When you read about climate change in magazines, the articles almost invariably conclude with a list entitled “10 Ways to Reduce Your Carbon Footprint”, or something similar.
Instead of driving, ride your bike, walk, or use public transit. When you do drive, avoid idling and make sure your tires are properly inflated. Insulate your home. Use compact fluorescent lightbulbs. Recycle and compost. Buy local food from farmer’s markets. We’ve heard it all before.
These are important actions to take. They can go a long way to improve local air quality and save you some money. Local food is yummy, and composting is fun to watch. But will they really help fight climate change?
Dr James Hansen, a climatology pioneer with an incredible track record, believes that atmospheric CO2 needs to be reduced to “at most 350 ppm” from the current 389 ppm. Kyoto required an average reduction of 5% below 1990 levels. The Waxman-Markey climate change bill that just passed the US Congress is aiming for an 80% cut by 2050.
It’s an incredible feat in today’s fossil-fuel dependent world for a country to even stabilize their emissions, let alone decrease them, let alone decrease them enough so that CO2 concentrations will stabilize, let alone decrease them enough so that CO2 concentrations will also decrease.
Is it enough just for the government to run a series of ads which encourage bike riding? Is it enough for them to give a tax credit on compost bins? Will that alone cut our global CO2 emissions the drastic amount that is needed? And most importantly, will enough people even make an effort?
Personally, I believe that governments need to take two different kinds of action against climate change.
1) Improve and expand on infrastructure to support a sustainable lifestyle. Basically, make it easy for everyone to follow the “10 Ways to Reduce Your Carbon Footprint” list. Create a public transit system which is even more convenient than driving – in Ottawa, where I recently traveled, their rapid-transit buses are so efficient that most (or at least a good chunk of) people ride them to and from work each day. Build bike paths so cyclists don’t have to ride in traffic. Provide a curbside composting and recycling system. Make sustainability so easy for citizens that it won’t seem like an inconvenience.

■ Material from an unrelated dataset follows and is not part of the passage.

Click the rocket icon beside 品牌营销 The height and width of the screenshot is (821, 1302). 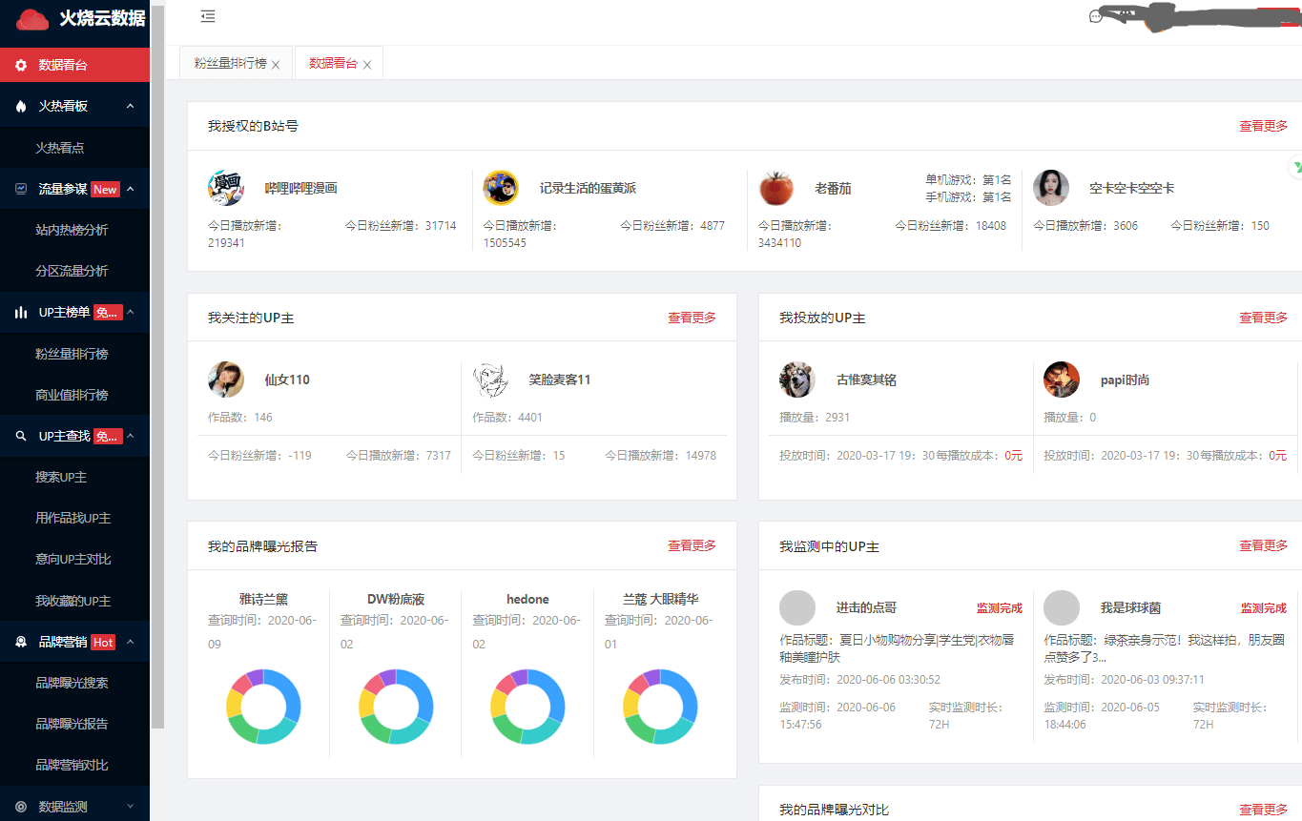point(21,642)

2) Create legislation and financial incentives, including an emissions target, for industries to move away from fossil fuels and start using clean energies. Citizens and industries tend to care about money more than anything else. If cap-and-trade is designed correctly, it will be in a company’s best financial interests to reduce their emissions. CSS plants will be gold mines. If a carbon tax works correctly, clean energies will cost less than carbon-dense fossil fuels, so people will be more willing to choose them. Their demand will increase and they will become more present in the market.
If you make it easy for people to reduce their carbon footprint, and then it make it more expensive for them not to do so, they will change. If you introduce the freedom to pollute as a currency to industries, they will do what industries like to do, which is to make money and save money.
But simple encouragement will only work on the most ethical of people. And even then it doesn’t go far enough. I would live a far greener lifestyle if transit was better and farmer’s markets were easy to get to.